#### Required action
For this exercise, copy exactly every line from the one holding "Click the Mastercard payment icon" through the end of the data, both included. Omit pictures.

Top of Dataset

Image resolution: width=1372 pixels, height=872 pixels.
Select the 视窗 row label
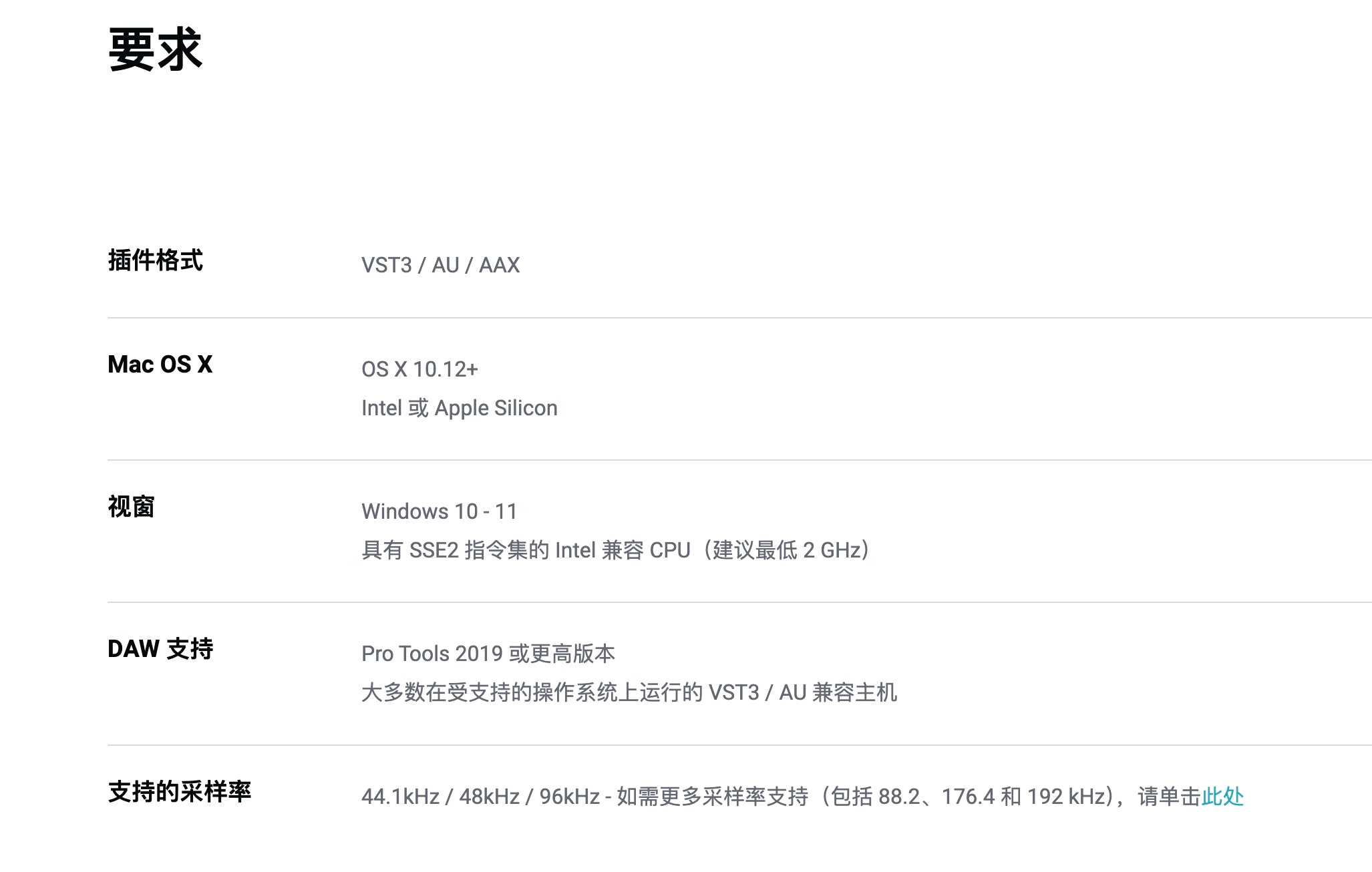(x=131, y=506)

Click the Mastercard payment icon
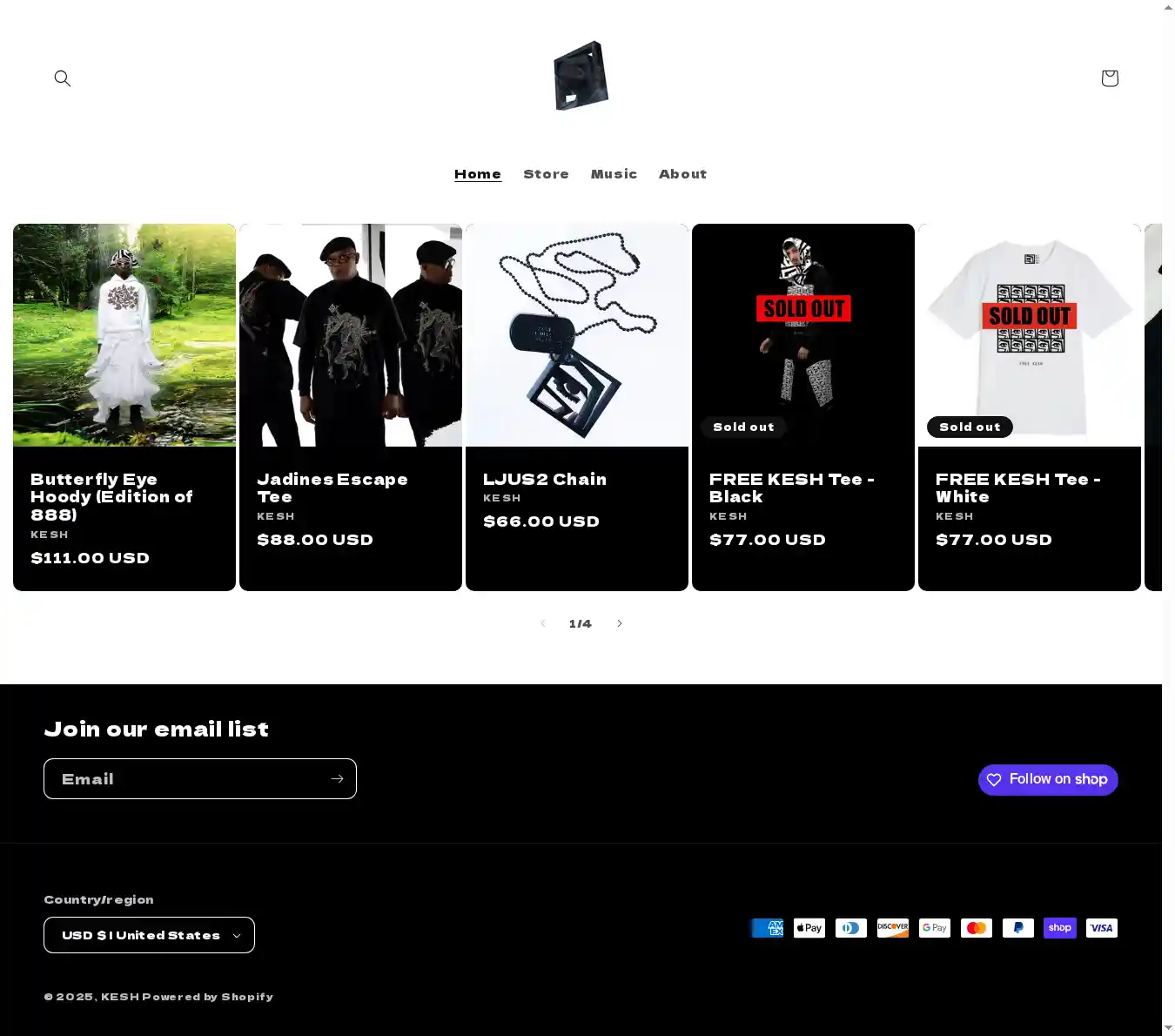coord(977,928)
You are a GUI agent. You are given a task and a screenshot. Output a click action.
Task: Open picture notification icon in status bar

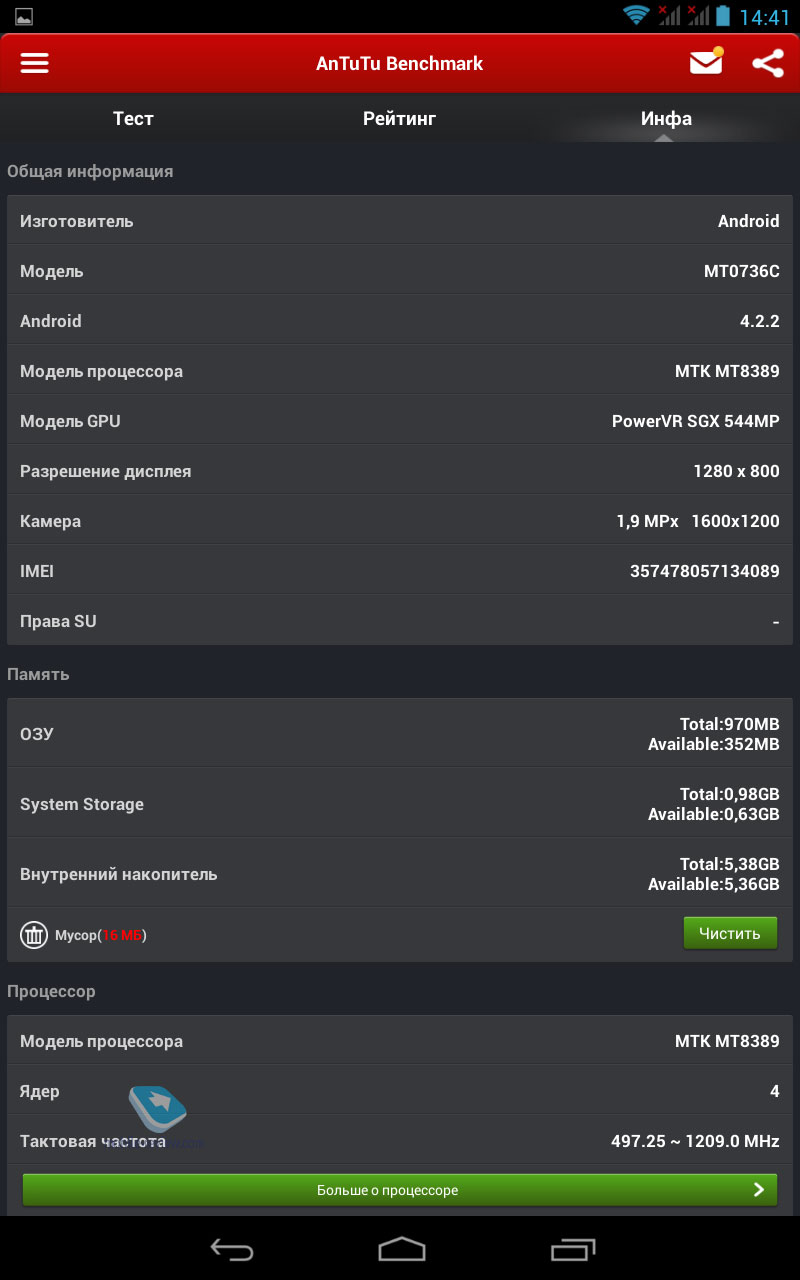click(x=24, y=17)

Bottom of Dataset

#### Task result
Click the Mastercard payment icon
coord(977,928)
You are a GUI agent. You are given a task and a screenshot. Output a click action.
Task: Open picture notification icon in status bar

click(x=24, y=17)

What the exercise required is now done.